Las proyecciones climáticas trazadas para la siembra del girasol de la nueva campaña permiten avizorar que acompañarían una buena cobertura con la oleaginosa, coincidieron en evaluar analistas del circuito comercial girasolero. No obstante, aclararon que lo que pasará con el clima hacia el final del año sigue siendo una incógnita, ya que todavía no se sabe si será un año neutro o Niña, subrayaron en las disertaciones que se desarrollaron durante el 5º Congreso de Girasol que se llevó a cabo en Capital Federal.
La especialista en cambio climático y agrometeorología del INTA, Graciela Magrín, destacó que la oleaginosa ha obtenido mejores rendimientos en los años Niña y sostuvo que si la temperatura del Atlántico aumenta hacia enero, "es probable que los rindes se vean afectados positivamente".
Recordó, en esa línea, que las dos últimas campañas girasoleras mostraron fuertes recortes productivos, cayendo, incluso, a los menores volúmenes de cosecha de los últimos 35 años en el país. El manejo por ambientes fue otro de los puntos tratados para optimizar el rendimiento del cultivo.
"A diferencia del maíz y de la soja, en los años Niña, el girasol ha mostrado mejores rindes que en otros momentos", fue la principal conclusión de las disertaciones del encuentro de todos los representantes de la cadena comercial del producto, nucleados en Asagir, quienes abordaron las perspectivas de rendimientos que pueden proyectarse, analizando lo que pasó con las lluvias y las temperaturas a lo largo de la última década. Los disertantes también puntualizaron que durante los años Niño, "tenemos más posibilidad de lluvias en noviembre, diciembre y marzo, mientras que en los años Niña, las precipitaciones son menores, los inviernos muestran heladas prolongadas y los veranos son muy calurosos", explicó.

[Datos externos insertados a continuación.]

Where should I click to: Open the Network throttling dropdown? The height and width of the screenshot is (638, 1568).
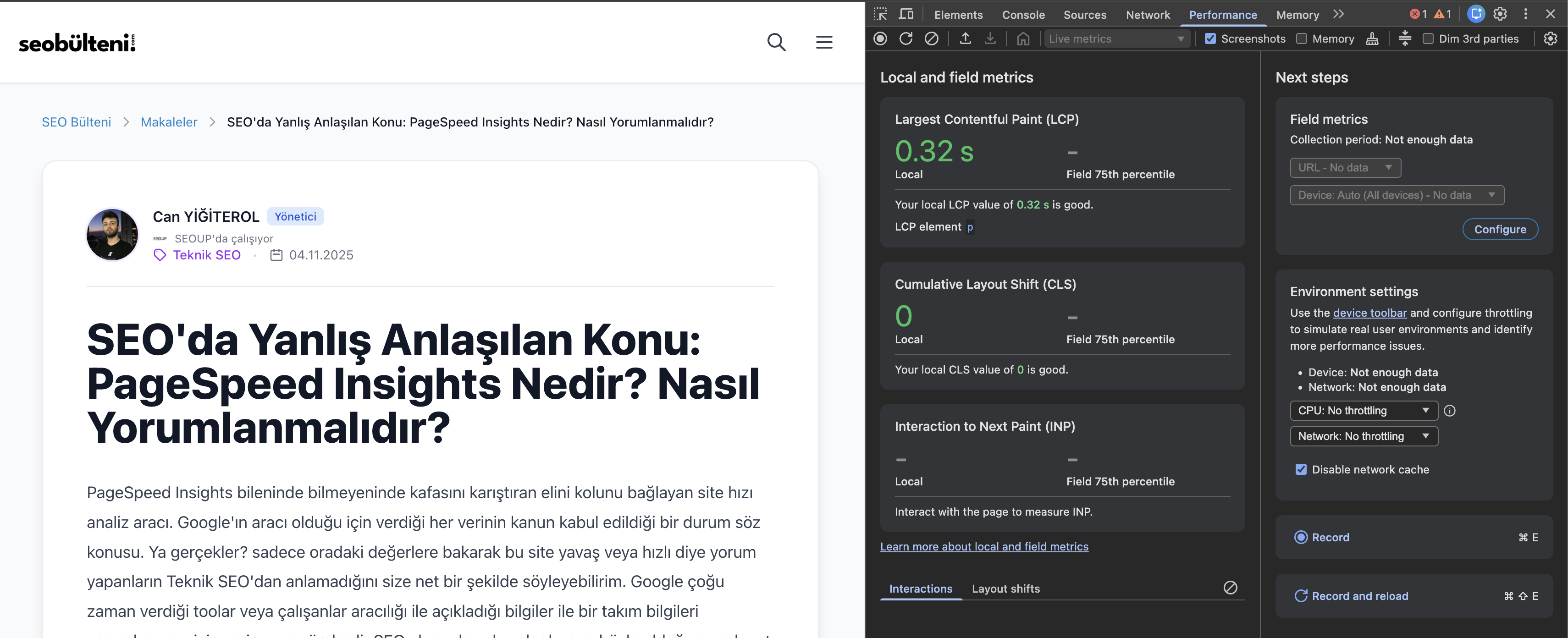pyautogui.click(x=1364, y=436)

Al revés que la soja y el maíz
En ese contexto, "el girasol tiende a tener rendimientos más bajos con ‘El Niño’ y más altos con ‘La Niña’, de manera inversa a lo que sucede con la soja y el maíz. Este es un elemento a tener en cuenta a la hora de decidir qué se hace", subrayaron.
Magrín resaltó que "en el caso de las lluvias, en la fase vegetativa, cuanto más llueve, es más probable que tengamos rendimientos elevados. En cambio, durante la fase reproductiva, sucede lo contrario".
La especialista señaló que esto se debe a que cuando hay exceso de agua, hay una reducción importante en el peso de grano y, en esa línea, recalcó que "si tenemos en cuenta que enero es un mes peligroso por exceso de lluvias, podemos llegar a tomar precauciones", alertó.
Además de la incidencia del Pacífico en las cosechas, Magrín aseguró que el Atlántico también influye, pero con distintos efectos: "Hay una variación positiva cuando la temperatura del Atlántico es elevada en marzo; si esto sucede, en la zona centro-norte es muy probable que los rendimientos del girasol sean más elevados", concluyó.